_Task directions_
The records are to be repeated in full. Every line must match.

_Records provided_
"""

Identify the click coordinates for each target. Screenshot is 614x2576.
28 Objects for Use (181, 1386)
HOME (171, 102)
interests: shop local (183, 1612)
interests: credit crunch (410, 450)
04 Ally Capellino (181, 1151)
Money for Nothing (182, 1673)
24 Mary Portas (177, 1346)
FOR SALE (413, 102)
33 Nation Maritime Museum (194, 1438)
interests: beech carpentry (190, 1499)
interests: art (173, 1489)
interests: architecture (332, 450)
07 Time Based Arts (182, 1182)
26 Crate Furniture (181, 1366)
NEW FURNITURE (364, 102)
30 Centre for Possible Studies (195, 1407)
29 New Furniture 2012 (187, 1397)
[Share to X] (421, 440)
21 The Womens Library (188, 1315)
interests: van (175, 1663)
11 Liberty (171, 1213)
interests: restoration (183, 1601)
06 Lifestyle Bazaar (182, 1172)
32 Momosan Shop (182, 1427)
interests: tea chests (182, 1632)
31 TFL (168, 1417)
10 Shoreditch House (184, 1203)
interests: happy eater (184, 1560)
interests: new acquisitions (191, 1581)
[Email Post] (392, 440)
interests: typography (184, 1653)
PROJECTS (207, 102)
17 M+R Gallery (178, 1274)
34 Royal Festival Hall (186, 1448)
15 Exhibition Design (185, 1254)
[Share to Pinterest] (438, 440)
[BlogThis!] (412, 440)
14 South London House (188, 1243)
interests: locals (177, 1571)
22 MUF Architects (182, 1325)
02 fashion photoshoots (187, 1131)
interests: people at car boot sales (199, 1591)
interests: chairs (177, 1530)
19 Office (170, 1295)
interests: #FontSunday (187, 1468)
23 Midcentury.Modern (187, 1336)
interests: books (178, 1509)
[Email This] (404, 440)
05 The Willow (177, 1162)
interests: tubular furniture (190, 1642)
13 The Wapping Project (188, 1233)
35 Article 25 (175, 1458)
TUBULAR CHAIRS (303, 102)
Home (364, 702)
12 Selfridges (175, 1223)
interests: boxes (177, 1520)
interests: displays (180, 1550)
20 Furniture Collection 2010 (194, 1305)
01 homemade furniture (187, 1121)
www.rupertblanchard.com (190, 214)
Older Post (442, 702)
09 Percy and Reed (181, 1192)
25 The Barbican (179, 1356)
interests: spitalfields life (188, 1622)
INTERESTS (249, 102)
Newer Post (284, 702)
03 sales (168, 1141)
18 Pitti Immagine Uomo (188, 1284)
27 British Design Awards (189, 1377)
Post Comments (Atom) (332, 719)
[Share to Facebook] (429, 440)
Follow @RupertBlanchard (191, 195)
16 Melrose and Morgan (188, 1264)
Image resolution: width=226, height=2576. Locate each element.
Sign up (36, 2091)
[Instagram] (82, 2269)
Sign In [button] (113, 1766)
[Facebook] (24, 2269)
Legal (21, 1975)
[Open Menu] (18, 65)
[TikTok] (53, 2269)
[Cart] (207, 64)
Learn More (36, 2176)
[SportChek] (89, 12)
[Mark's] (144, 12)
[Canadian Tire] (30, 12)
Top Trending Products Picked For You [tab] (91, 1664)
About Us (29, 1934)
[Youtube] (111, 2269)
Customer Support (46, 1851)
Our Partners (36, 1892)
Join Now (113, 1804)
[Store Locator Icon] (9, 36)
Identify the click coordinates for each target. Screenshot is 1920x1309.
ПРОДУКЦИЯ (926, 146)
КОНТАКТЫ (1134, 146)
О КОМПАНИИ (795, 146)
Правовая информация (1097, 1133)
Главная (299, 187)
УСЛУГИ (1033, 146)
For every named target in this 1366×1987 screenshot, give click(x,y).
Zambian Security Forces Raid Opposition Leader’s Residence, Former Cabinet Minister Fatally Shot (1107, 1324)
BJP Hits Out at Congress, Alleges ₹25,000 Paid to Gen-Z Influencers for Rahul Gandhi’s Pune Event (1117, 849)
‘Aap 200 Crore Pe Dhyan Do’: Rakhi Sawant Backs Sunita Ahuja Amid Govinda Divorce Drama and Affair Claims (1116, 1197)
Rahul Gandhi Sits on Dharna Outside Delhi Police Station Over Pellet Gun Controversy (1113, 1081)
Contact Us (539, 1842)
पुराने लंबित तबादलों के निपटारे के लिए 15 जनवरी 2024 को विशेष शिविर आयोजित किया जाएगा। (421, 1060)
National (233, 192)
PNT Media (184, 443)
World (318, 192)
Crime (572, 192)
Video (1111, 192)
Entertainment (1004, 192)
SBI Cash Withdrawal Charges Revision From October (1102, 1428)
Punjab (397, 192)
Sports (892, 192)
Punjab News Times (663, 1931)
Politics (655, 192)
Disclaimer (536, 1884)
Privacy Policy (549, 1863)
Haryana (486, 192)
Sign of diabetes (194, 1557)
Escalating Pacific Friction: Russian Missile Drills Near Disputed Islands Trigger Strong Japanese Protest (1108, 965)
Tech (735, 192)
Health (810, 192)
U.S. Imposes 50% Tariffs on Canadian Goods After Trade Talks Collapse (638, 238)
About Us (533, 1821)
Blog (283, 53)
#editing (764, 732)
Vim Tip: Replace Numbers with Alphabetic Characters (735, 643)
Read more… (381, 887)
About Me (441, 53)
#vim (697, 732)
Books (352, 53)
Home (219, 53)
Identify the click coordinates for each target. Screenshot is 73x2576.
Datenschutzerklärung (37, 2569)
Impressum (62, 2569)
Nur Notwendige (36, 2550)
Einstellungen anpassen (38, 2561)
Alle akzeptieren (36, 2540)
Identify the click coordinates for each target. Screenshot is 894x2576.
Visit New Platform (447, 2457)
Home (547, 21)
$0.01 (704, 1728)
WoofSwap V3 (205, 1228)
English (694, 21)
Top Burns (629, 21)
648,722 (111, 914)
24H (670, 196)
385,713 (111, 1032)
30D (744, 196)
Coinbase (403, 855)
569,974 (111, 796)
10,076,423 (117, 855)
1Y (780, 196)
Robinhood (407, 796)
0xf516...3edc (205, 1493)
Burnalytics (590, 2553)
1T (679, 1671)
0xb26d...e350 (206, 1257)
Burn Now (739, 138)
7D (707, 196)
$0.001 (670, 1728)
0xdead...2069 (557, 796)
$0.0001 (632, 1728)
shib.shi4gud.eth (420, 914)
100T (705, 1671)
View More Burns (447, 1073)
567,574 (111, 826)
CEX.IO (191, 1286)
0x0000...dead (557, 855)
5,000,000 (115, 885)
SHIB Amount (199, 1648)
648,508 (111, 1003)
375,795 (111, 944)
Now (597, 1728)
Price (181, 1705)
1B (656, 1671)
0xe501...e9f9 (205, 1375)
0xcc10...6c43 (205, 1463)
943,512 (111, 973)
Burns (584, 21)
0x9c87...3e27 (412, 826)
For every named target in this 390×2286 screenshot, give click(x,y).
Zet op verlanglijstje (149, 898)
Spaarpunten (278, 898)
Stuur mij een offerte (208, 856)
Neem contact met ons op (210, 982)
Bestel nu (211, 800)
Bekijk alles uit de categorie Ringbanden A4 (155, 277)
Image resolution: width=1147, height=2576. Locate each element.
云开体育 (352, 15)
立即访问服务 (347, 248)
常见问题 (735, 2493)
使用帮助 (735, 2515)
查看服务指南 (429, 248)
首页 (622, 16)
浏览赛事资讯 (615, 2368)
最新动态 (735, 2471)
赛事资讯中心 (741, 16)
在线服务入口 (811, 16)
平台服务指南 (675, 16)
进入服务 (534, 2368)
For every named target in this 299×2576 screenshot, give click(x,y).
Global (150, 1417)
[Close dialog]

"""

_Output for this task_
Identify the click coordinates for each target. Screenshot is 614x2576.
28 Objects for Use (181, 1386)
HOME (171, 102)
interests: shop local (183, 1612)
interests: credit crunch (410, 450)
04 Ally Capellino (181, 1151)
Money for Nothing (182, 1673)
24 Mary Portas (177, 1346)
FOR SALE (413, 102)
33 Nation Maritime Museum (194, 1438)
interests: beech carpentry (190, 1499)
interests: art (173, 1489)
interests: architecture (332, 450)
07 Time Based Arts (182, 1182)
26 Crate Furniture (181, 1366)
NEW FURNITURE (364, 102)
30 Centre for Possible Studies (195, 1407)
29 New Furniture 2012 (187, 1397)
[Share to X] (421, 440)
21 The Womens Library (188, 1315)
interests: van (175, 1663)
11 Liberty (171, 1213)
interests: restoration (183, 1601)
06 Lifestyle Bazaar (182, 1172)
32 Momosan Shop (182, 1427)
interests: tea chests (182, 1632)
31 TFL (168, 1417)
10 Shoreditch House (184, 1203)
interests: happy eater (184, 1560)
interests: new acquisitions (191, 1581)
[Email Post] (392, 440)
interests: typography (184, 1653)
PROJECTS (207, 102)
17 M+R Gallery (178, 1274)
34 Royal Festival Hall (186, 1448)
15 Exhibition Design (185, 1254)
[Share to Pinterest] (438, 440)
[BlogThis!] (412, 440)
14 South London House (188, 1243)
interests: locals (177, 1571)
22 MUF Architects (182, 1325)
02 fashion photoshoots (187, 1131)
interests: people at car boot sales (199, 1591)
interests: chairs (177, 1530)
19 Office (170, 1295)
interests: #FontSunday (187, 1468)
23 Midcentury.Modern (187, 1336)
interests: books (178, 1509)
[Email This] (404, 440)
05 The Willow (177, 1162)
interests: tubular furniture (190, 1642)
13 The Wapping Project (188, 1233)
35 Article 25 (175, 1458)
TUBULAR CHAIRS (303, 102)
Home (364, 702)
12 Selfridges (175, 1223)
interests: boxes (177, 1520)
interests: displays (180, 1550)
20 Furniture Collection 2010 (194, 1305)
01 homemade furniture (187, 1121)
www.rupertblanchard.com (190, 214)
Older Post (442, 702)
09 Percy and Reed (181, 1192)
25 The Barbican (179, 1356)
interests: spitalfields life (188, 1622)
INTERESTS (249, 102)
Newer Post (284, 702)
03 sales (168, 1141)
18 Pitti Immagine Uomo (188, 1284)
27 British Design Awards (189, 1377)
Post Comments (Atom) (332, 719)
[Share to Facebook] (429, 440)
Follow @RupertBlanchard (191, 195)
16 Melrose and Morgan (188, 1264)
Image resolution: width=226, height=2576. Locate each element.
Sign up (36, 2091)
[Instagram] (82, 2269)
Sign In [button] (113, 1766)
[Facebook] (24, 2269)
Legal (21, 1975)
[Open Menu] (18, 65)
[TikTok] (53, 2269)
[Cart] (207, 64)
Learn More (36, 2176)
[SportChek] (89, 12)
[Mark's] (144, 12)
[Canadian Tire] (30, 12)
Top Trending Products Picked For You [tab] (91, 1664)
About Us (29, 1934)
[Youtube] (111, 2269)
Customer Support (46, 1851)
Our Partners (36, 1892)
Join Now (113, 1804)
[Store Locator Icon] (9, 36)
Identify the click coordinates for each target. Screenshot is 1920x1309.
ПРОДУКЦИЯ (926, 146)
КОНТАКТЫ (1134, 146)
О КОМПАНИИ (795, 146)
Правовая информация (1097, 1133)
Главная (299, 187)
УСЛУГИ (1033, 146)
For every named target in this 1366×1987 screenshot, give click(x,y).
Zambian Security Forces Raid Opposition Leader’s Residence, Former Cabinet Minister Fatally Shot (1107, 1324)
BJP Hits Out at Congress, Alleges ₹25,000 Paid to Gen-Z Influencers for Rahul Gandhi’s Pune Event (1117, 849)
‘Aap 200 Crore Pe Dhyan Do’: Rakhi Sawant Backs Sunita Ahuja Amid Govinda Divorce Drama and Affair Claims (1116, 1197)
Rahul Gandhi Sits on Dharna Outside Delhi Police Station Over Pellet Gun Controversy (1113, 1081)
Contact Us (539, 1842)
पुराने लंबित तबादलों के निपटारे के लिए 15 जनवरी 2024 को विशेष शिविर आयोजित किया जाएगा। (421, 1060)
National (233, 192)
PNT Media (184, 443)
World (318, 192)
Crime (572, 192)
Video (1111, 192)
Entertainment (1004, 192)
SBI Cash Withdrawal Charges Revision From October (1102, 1428)
Punjab (397, 192)
Sports (892, 192)
Punjab News Times (663, 1931)
Politics (655, 192)
Disclaimer (536, 1884)
Privacy Policy (549, 1863)
Haryana (486, 192)
Sign of diabetes (194, 1557)
Escalating Pacific Friction: Russian Missile Drills Near Disputed Islands Trigger Strong Japanese Protest (1108, 965)
Tech (735, 192)
Health (810, 192)
U.S. Imposes 50% Tariffs on Canadian Goods After Trade Talks Collapse (638, 238)
About Us (533, 1821)
Blog (283, 53)
#editing (764, 732)
Vim Tip: Replace Numbers with Alphabetic Characters (735, 643)
Read more… (381, 887)
About Me (441, 53)
#vim (697, 732)
Books (352, 53)
Home (219, 53)
Identify the click coordinates for each target. Screenshot is 73x2576.
Datenschutzerklärung (37, 2569)
Impressum (62, 2569)
Nur Notwendige (36, 2550)
Einstellungen anpassen (38, 2561)
Alle akzeptieren (36, 2540)
Identify the click coordinates for each target. Screenshot is 894x2576.
Visit New Platform (447, 2457)
Home (547, 21)
$0.01 (704, 1728)
WoofSwap V3 (205, 1228)
English (694, 21)
Top Burns (629, 21)
648,722 (111, 914)
24H (670, 196)
385,713 (111, 1032)
30D (744, 196)
Coinbase (403, 855)
569,974 (111, 796)
10,076,423 (117, 855)
1Y (780, 196)
Robinhood (407, 796)
0xf516...3edc (205, 1493)
Burnalytics (590, 2553)
1T (679, 1671)
0xb26d...e350 (206, 1257)
Burn Now (739, 138)
7D (707, 196)
$0.001 (670, 1728)
0xdead...2069 (557, 796)
$0.0001 (632, 1728)
shib.shi4gud.eth (420, 914)
100T (705, 1671)
View More Burns (447, 1073)
567,574 (111, 826)
CEX.IO (191, 1286)
0x0000...dead (557, 855)
5,000,000 (115, 885)
SHIB Amount (199, 1648)
648,508 (111, 1003)
375,795 (111, 944)
Now (597, 1728)
Price (181, 1705)
1B (656, 1671)
0xe501...e9f9 (205, 1375)
0xcc10...6c43 (205, 1463)
943,512 (111, 973)
Burns (584, 21)
0x9c87...3e27 (412, 826)
For every named target in this 390×2286 screenshot, give click(x,y).
Zet op verlanglijstje (149, 898)
Spaarpunten (278, 898)
Stuur mij een offerte (208, 856)
Neem contact met ons op (210, 982)
Bestel nu (211, 800)
Bekijk alles uit de categorie Ringbanden A4 (155, 277)
Image resolution: width=1147, height=2576. Locate each element.
云开体育 (352, 15)
立即访问服务 (347, 248)
常见问题 (735, 2493)
使用帮助 (735, 2515)
查看服务指南 (429, 248)
首页 (622, 16)
浏览赛事资讯 (615, 2368)
最新动态 (735, 2471)
赛事资讯中心 (741, 16)
在线服务入口 (811, 16)
平台服务指南 (675, 16)
进入服务 (534, 2368)
For every named target in this 299×2576 screenshot, give click(x,y).
Global (150, 1417)
[Close dialog]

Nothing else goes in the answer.